SwiftUI and UIKit are the two main frameworks that make iOS apps more attractive and user-friendly.

Hybrid Mobile App Development Tech Stacks

If your business needs a universal app, you can opt for building a hybrid app. A hybrid app is developed for both iOS and Android platforms and contains the components of native and web-based apps. It is wrapped in a lightweight “native container”, imparting some native features to the app. 

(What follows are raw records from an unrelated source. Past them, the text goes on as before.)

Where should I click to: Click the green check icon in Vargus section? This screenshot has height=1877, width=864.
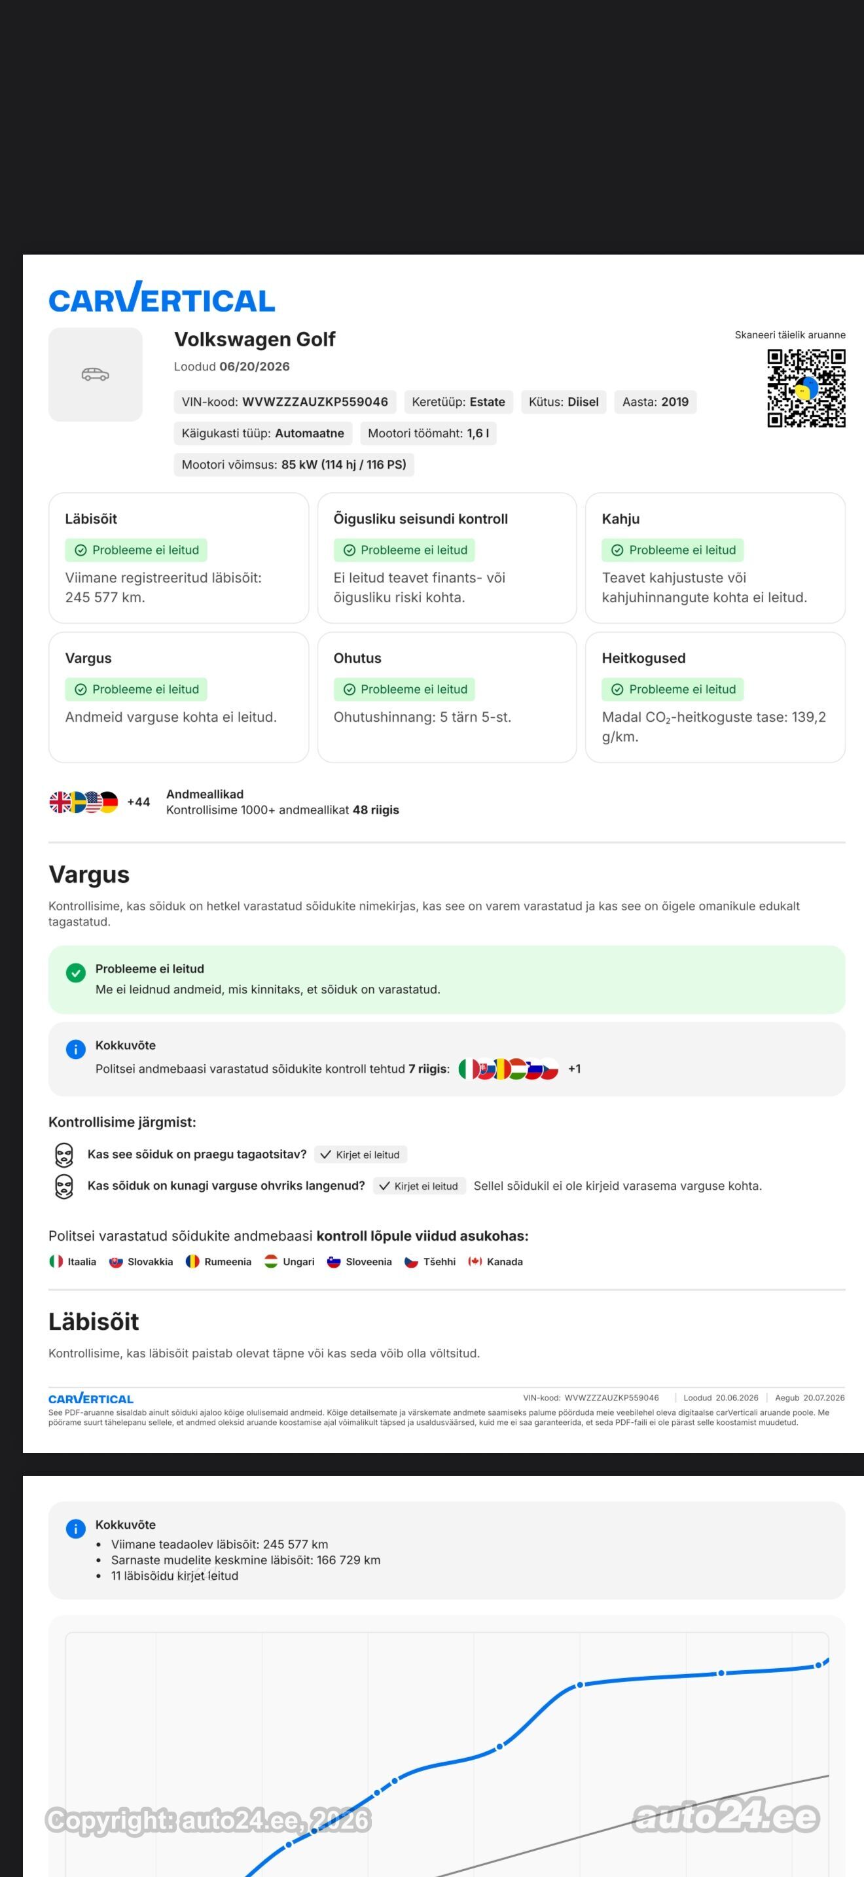pyautogui.click(x=76, y=973)
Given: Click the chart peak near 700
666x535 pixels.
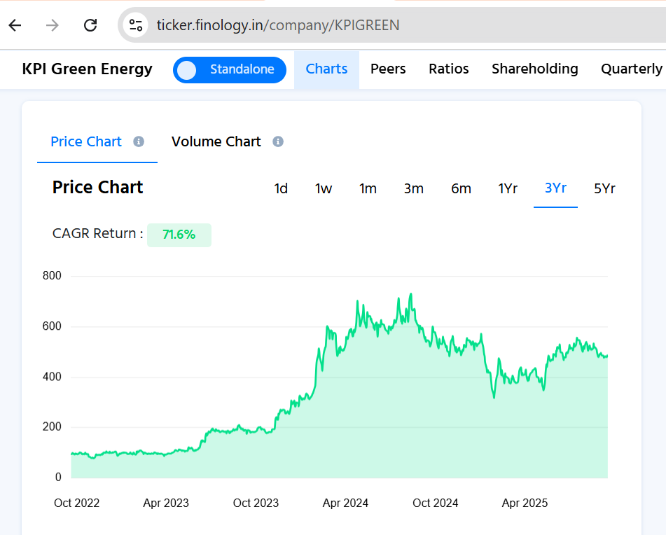Looking at the screenshot, I should click(410, 295).
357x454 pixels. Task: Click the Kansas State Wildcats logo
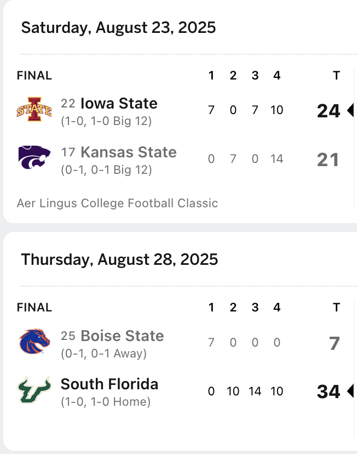pyautogui.click(x=34, y=159)
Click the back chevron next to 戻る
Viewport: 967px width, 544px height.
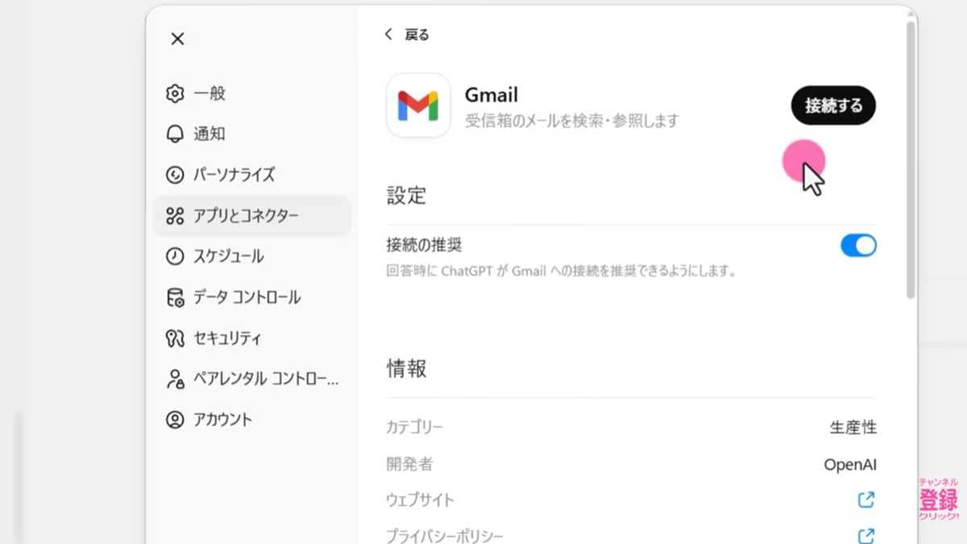coord(388,35)
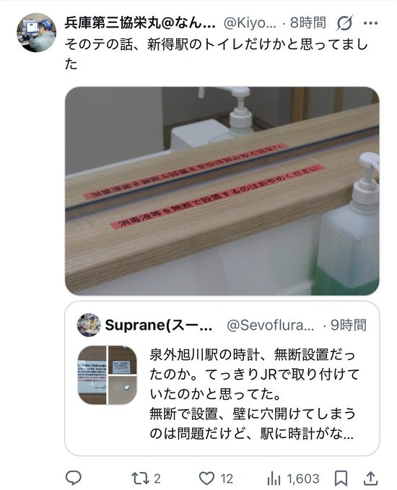Open Suprane's small profile avatar
The image size is (397, 490).
tap(89, 325)
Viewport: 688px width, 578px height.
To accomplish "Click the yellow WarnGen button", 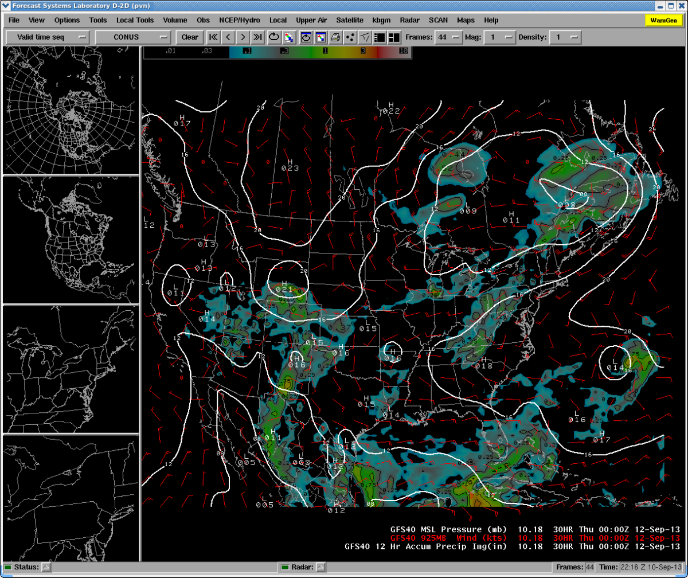I will point(663,20).
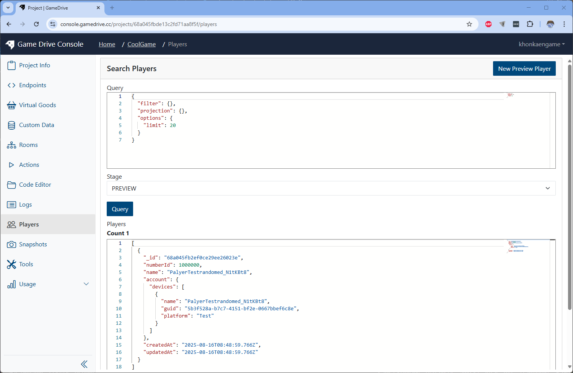This screenshot has height=373, width=573.
Task: Go to the Actions section
Action: (x=29, y=165)
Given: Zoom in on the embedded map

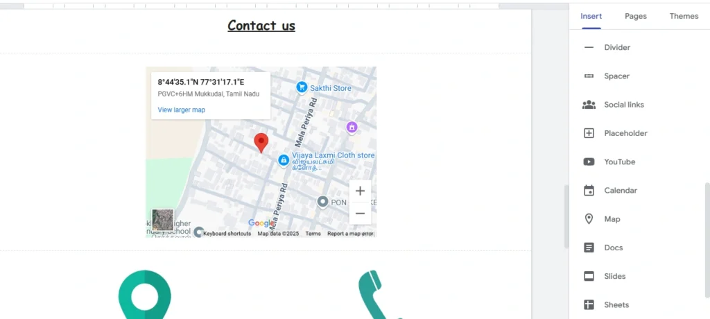Looking at the screenshot, I should [360, 191].
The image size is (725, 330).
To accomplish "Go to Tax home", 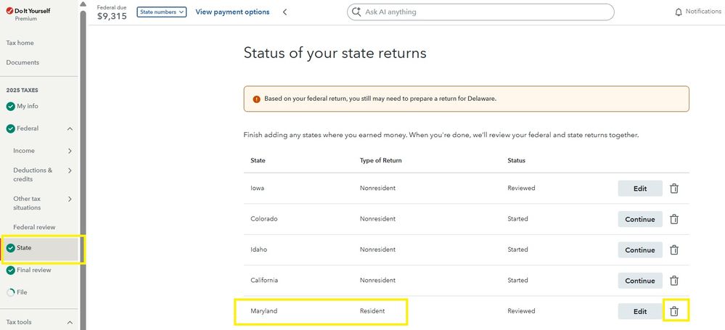I will click(x=20, y=43).
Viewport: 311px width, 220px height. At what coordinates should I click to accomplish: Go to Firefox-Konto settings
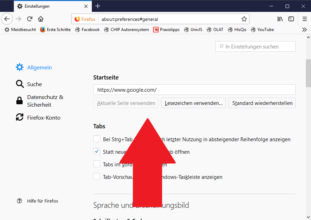[43, 117]
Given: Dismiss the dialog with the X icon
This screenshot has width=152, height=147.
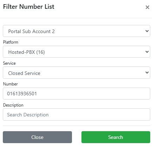Looking at the screenshot, I should pyautogui.click(x=147, y=7).
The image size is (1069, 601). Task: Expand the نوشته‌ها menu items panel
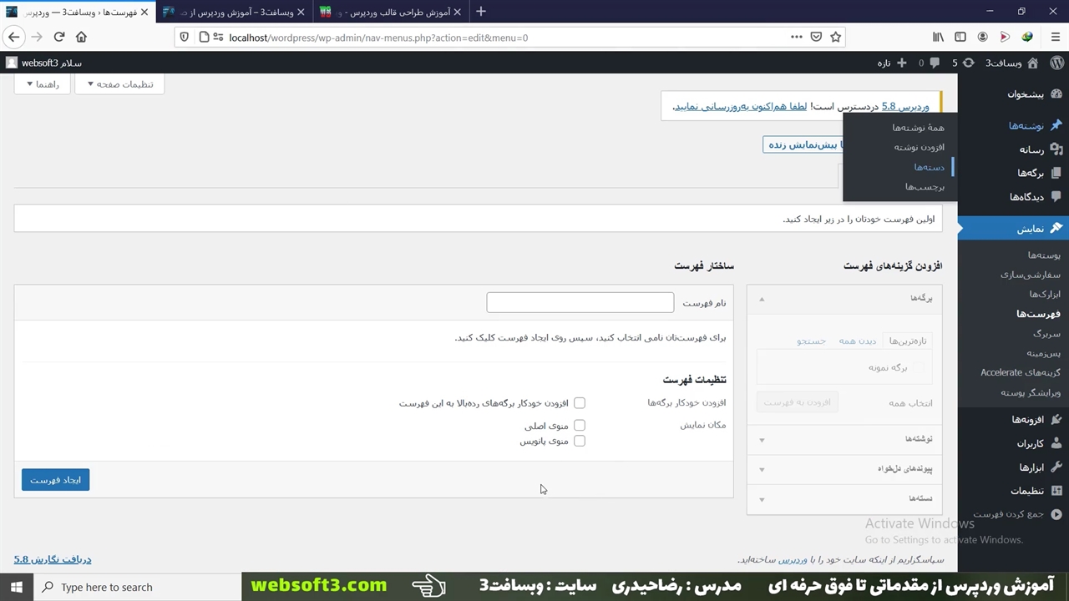click(844, 439)
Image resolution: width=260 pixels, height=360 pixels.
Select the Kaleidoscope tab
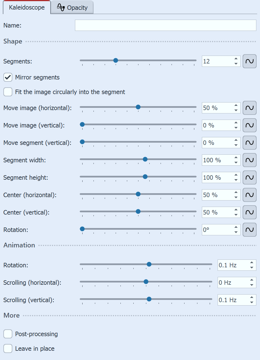point(26,7)
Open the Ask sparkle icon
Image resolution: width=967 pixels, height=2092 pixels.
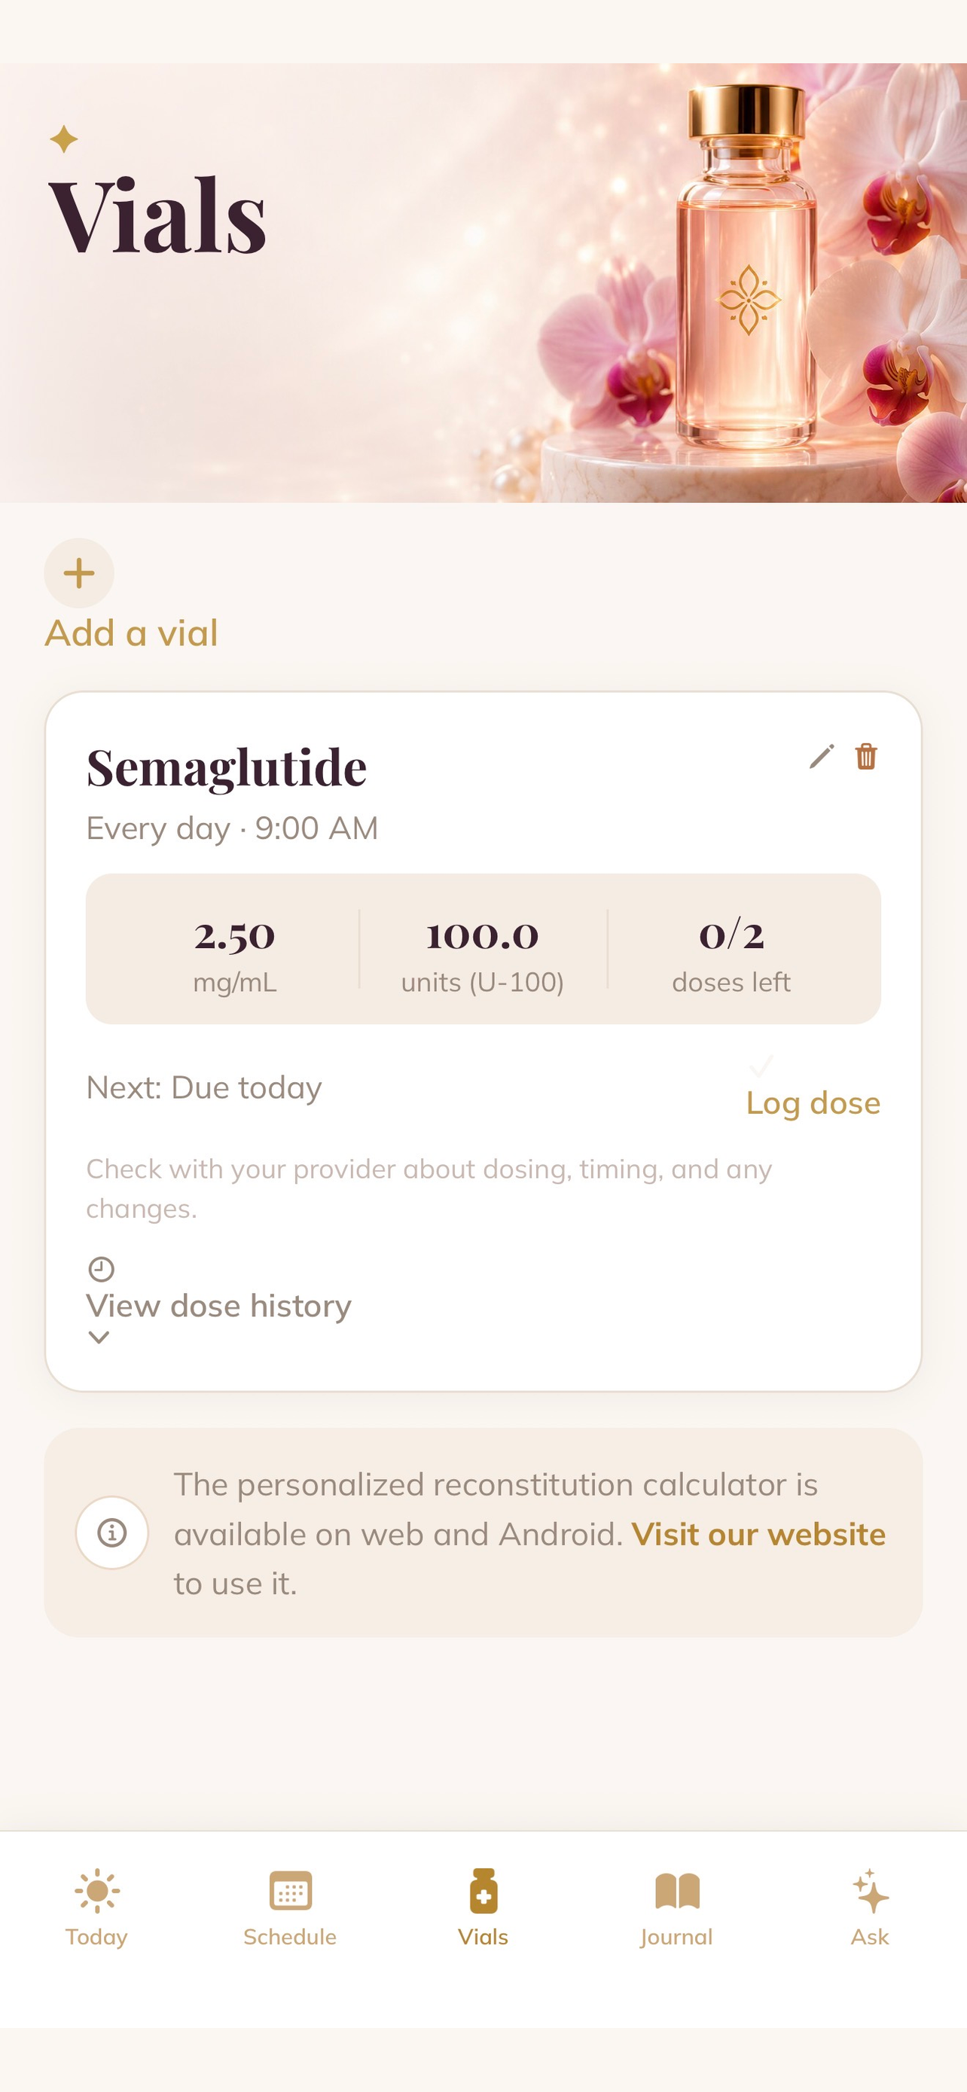[x=870, y=1891]
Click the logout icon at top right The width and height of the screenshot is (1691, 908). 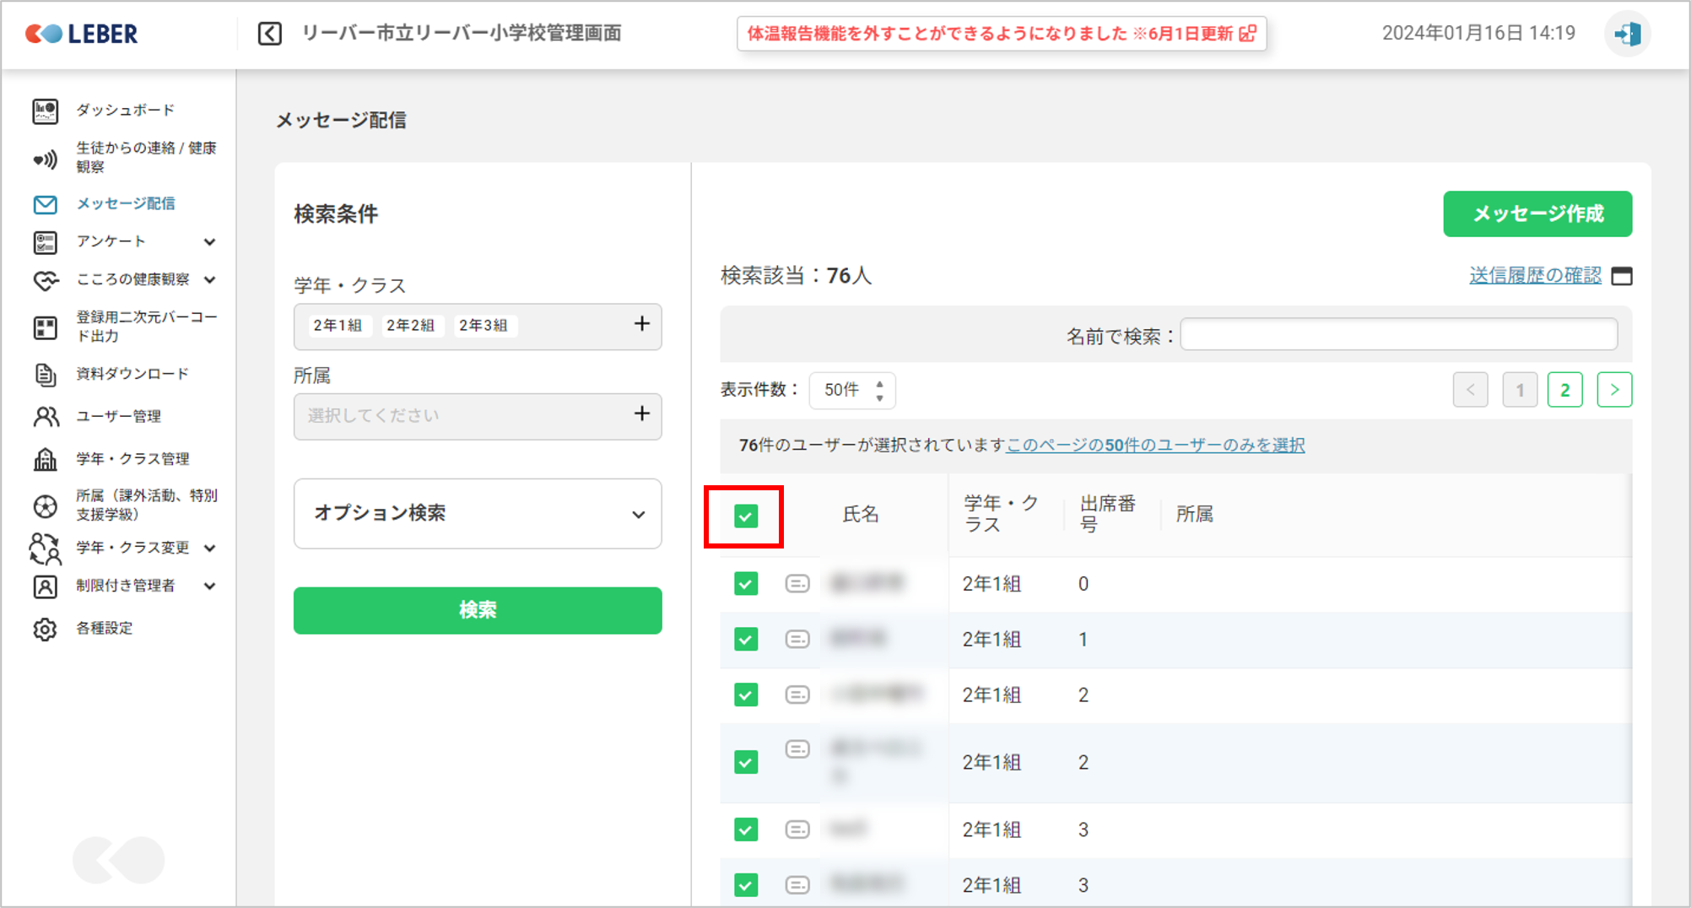1626,34
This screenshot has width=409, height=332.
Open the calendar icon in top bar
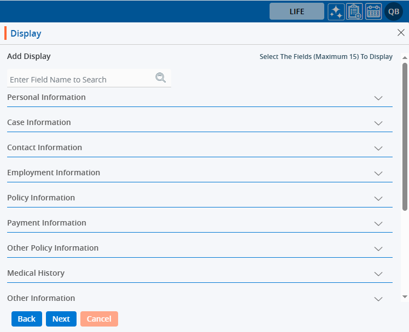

Following are the most commonly used tech stacks for hybrid mobile apps:

  1. React Native

React Native is software that was created by Facebook and is open-source and cross-platform compatible. It has a simple UI, excellent speed, and lightning-fast development times.

  1. Iconic

Ionic – Ionic creates mobile applications using HTML, CSS, and JavaScript. It is simple to use and easy to learn, but it can be difficult to maintain. It offers offline app development. Iconic also leverages web development capabilities, which makes it easy to launch apps on multiple platforms without learning any programming language. 

  1. Xamarin

Microsoft vigorously supports and maintains the open-sourced Xamarin framework. Xamarin is appropriate for easy projects and is simple to maintain. 

So Who Wins the Battle of Tech Stacks: Native vs. Hybrid?

Native vs hybrid debate is not going to end anytime soon. We have explained the comparison to the best of our knowledge and research. Every development approach has its distinct pros and cons. 

In general, the right choice of tech stacks depends upon several factors. You need a mobile app solution that is best at user experience, responsiveness, low cost, fast time to market, app security, complexity, ease of upscaling and updating, etc. So, how do you decide on the one technology path for your next app?

If you want a high-class user experience, superior features, exceptional performance and security, ability to use platform-specific APIs; your go-to option is a native tech stack for both iOS and Android apps. Plus, you should not mind your costs rising as the ROI will be skyrocketing in the long run. But, your time, money, and other resources will be utilized at their best.

With a hybrid app development stack, you can start with a low budget – that’s a major plus point. Furthermore, one source, cross-compatibility, and fast app development can be some of the attractive points. However, hybrid apps can be negligent towards performance and updation issues.